> _QUOTED PASSAGE_:
------------------------

Kettering has 20 parks totaling 284 acre and is home to the Fraze Pavilion, a major outdoor entertainment venue that also hosts the summer concerts of the Dayton Philharmonic.

The James S. Trent Arena, which opened in 2005, has a seating capacity of 4,400 overall as well as 3,650 for championship sporting events, and it is located on the campus of Fairmont High School.

Skate Plaza, a 40000 sqft skateboard park that opened in 2005, was a collaboration between the City of Kettering and Rob Dyrdek, a professional skateboarder who grew up in Kettering.

Rosewood Arts Center, formerly an elementary school, now hosts 100,000 visitors a year with art classes, exhibitions, an art gallery and the Art on the Commons festival.

The Town and Country Shopping Center is a small partly enclosed and part open-air mall located in the heart of Kettering near the intersection of Far Hills Ave. and Stroop Rd.

------------------------

> _EXCERPTED RECORDS_:
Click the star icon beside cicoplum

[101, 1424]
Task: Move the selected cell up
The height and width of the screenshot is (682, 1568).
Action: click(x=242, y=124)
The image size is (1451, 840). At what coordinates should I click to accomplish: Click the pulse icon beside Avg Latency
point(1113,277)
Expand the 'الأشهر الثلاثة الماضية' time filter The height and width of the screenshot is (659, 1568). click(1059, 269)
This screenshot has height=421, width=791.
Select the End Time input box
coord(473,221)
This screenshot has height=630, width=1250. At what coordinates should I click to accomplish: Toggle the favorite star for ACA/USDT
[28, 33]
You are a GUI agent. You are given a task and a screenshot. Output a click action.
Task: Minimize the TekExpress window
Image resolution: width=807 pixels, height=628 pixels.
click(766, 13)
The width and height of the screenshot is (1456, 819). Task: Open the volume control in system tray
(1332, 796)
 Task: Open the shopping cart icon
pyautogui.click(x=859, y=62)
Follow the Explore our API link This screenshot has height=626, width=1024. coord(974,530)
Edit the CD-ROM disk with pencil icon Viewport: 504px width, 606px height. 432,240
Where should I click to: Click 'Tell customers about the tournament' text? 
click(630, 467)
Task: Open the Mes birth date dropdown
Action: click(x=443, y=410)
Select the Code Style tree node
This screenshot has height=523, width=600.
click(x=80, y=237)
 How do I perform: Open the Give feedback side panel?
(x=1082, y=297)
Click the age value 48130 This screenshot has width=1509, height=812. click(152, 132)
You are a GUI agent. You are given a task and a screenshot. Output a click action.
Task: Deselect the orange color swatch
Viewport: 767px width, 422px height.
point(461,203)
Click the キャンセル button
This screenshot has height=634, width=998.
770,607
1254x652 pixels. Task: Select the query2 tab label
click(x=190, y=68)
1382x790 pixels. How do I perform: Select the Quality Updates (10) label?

------------------------

> _WORK ORDER A_: Retype the stretch of the Kettering passage from "Rosewood Arts Center, formerly" through "and Stroop Rd.".
> _WORK ORDER B_: According to the Kettering passage, where is the James S. Trent Arena located?
The items have nothing to do with the Kettering passage.

> _TASK ANSWER A_:
Rosewood Arts Center, formerly an elementary school, now hosts 100,000 visitors a year with art classes, exhibitions, an art gallery and the Art on the Commons festival.

The Town and Country Shopping Center is a small partly enclosed and part open-air mall located in the heart of Kettering near the intersection of Far Hills Ave. and Stroop Rd.

> _TASK ANSWER B_: On the campus of Fairmont High School.